Our soul is patiently waiting for us to have the strength to be reckless.

To clarify, reckless does not mean you need to jump off buildings and have a ridiculous amount of unprotected sex. True recklessness is allowing the wild, roguish parts of our soul to have their way for a while. To find another job, to write that book, hug that person, and not give a damn what anyone is saying about you. To do it, anyways.

It doesn’t have to be forever. We don’t have to be strong every minute of the day. But we do need to be alive. We do need to take responsibility for our lives. It is not enough to blame the darkness. We all have darkness, and it can almost be assured that our darkness is only a fog, permeating our vision but penetrating nothing. Break through it, and we can see.

Break through it, and we are free.



The Fertile Fields of Our Soul

I’m working today (horror of all horrors) but thought that I would post a new entry while I was here, slaving away at my mother’s desk while the students complete pages of paperwork. Muahahahaha. I love substituting for my mom, since I know exactly what she expects, and she always leaves the students plenty to do (the less I have to hear them speak, the less I have to be discouraged by the current state of our students and society in general).

I spoke of change in my last few blogs, and how I’ve been patiently waiting for Synchronicity. Of course, it’s too early to determine anything, but I feel it finally happening. The wind is shifting, and the light is bursting through the cracks of the doors in my life. I’m blinded by the occasional glimpse of Beauty awaiting me. I’m hopeful, and I’m smiling in the inside… all the time. I can’t sleep at night, because I’m bombarded with Hope and anticipation. When I do sleep, my dreams reflect my hopes, and I wake with the blurriness of pseudo-reality becoming Real.

I’m happy to be alive again.

My last post was a poem – “Meanwhile, You and I.” I still haven’t recovered from this piece; it was formed straight from the fibers of my soul, and I am honored that I was allowed to create art with my words. It had been a while since I had written something new, and I was glad to have the dam finally burst again, upon the page. I never cease to garner great happiness from writing… nothing in the world makes me feel more alive, or to believe I have any truer purpose.

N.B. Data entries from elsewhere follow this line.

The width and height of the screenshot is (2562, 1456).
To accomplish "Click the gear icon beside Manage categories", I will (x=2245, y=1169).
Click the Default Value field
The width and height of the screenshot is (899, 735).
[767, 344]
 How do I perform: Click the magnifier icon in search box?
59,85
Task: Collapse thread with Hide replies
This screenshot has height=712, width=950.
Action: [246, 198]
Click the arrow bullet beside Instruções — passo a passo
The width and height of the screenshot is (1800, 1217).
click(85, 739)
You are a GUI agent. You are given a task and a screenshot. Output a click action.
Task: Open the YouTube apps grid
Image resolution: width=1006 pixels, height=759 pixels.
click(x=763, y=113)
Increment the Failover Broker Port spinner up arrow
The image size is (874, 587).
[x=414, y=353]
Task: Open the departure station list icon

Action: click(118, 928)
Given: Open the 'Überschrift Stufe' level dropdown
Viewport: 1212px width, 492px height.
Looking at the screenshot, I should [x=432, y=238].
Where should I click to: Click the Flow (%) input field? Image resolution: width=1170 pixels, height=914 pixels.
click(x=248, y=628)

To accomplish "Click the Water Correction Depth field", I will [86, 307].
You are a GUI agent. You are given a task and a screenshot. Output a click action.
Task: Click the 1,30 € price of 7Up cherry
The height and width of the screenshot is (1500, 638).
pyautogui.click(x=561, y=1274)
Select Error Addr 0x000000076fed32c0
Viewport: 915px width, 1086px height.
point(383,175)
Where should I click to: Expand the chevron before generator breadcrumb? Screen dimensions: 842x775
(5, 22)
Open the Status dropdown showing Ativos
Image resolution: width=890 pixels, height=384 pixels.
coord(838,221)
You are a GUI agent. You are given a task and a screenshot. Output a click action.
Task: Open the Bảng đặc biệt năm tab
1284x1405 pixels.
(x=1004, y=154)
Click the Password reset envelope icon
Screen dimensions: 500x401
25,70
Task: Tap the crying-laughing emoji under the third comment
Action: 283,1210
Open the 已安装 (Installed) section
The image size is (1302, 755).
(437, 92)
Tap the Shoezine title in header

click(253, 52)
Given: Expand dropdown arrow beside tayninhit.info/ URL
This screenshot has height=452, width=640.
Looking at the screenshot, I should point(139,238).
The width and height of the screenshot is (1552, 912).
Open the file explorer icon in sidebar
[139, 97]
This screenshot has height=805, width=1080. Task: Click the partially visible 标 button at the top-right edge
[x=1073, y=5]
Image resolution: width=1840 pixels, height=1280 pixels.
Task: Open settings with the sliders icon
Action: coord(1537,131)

One of my dear friends has been hurting lately, overwhelmed by this life and the realities it offers us. Financial and emotional entanglements are strangling her, holding her back from her purpose. She is beautiful, and filled with such promise and light. I want her to break through the walls that hold her back, and press herself upon the world in a powerful way. She has the power to redefine her reality, and I think she is becoming aware of this. I want to be by her side as she comes alive. I am so proud of all that she is, and I hurt when she hurts.

If only I could ease everyone’s pain, just a little. Perhaps then we could all breathe for a moment, and with that breath offer the world a bit of Peace.

Someone new has come into my life and validated my soul. I wanted to share this, for it has added new wonderment and joy to my life. I feel as though my soul is reflected in another, and this offers me hope for the future, and the knowledge that I am not alone.

When we find this reflection in another, it is a glimpse into the earthen depths of our lives, into the grace that is God, and the gift that is our souls.

I am quite obviously slipping into my “purple prose” for this entry, something I have been critiqued for by every English teacher I have ever had (save one or two). I can only hope that I am slowly stripping myself of cliche, and other such saccharine sweetness, and rather delving in the deliciousness of the soil – the vibrating richness of the world.

For we all need a little poetry in our lives. 

We all need a little randomn love and beauty.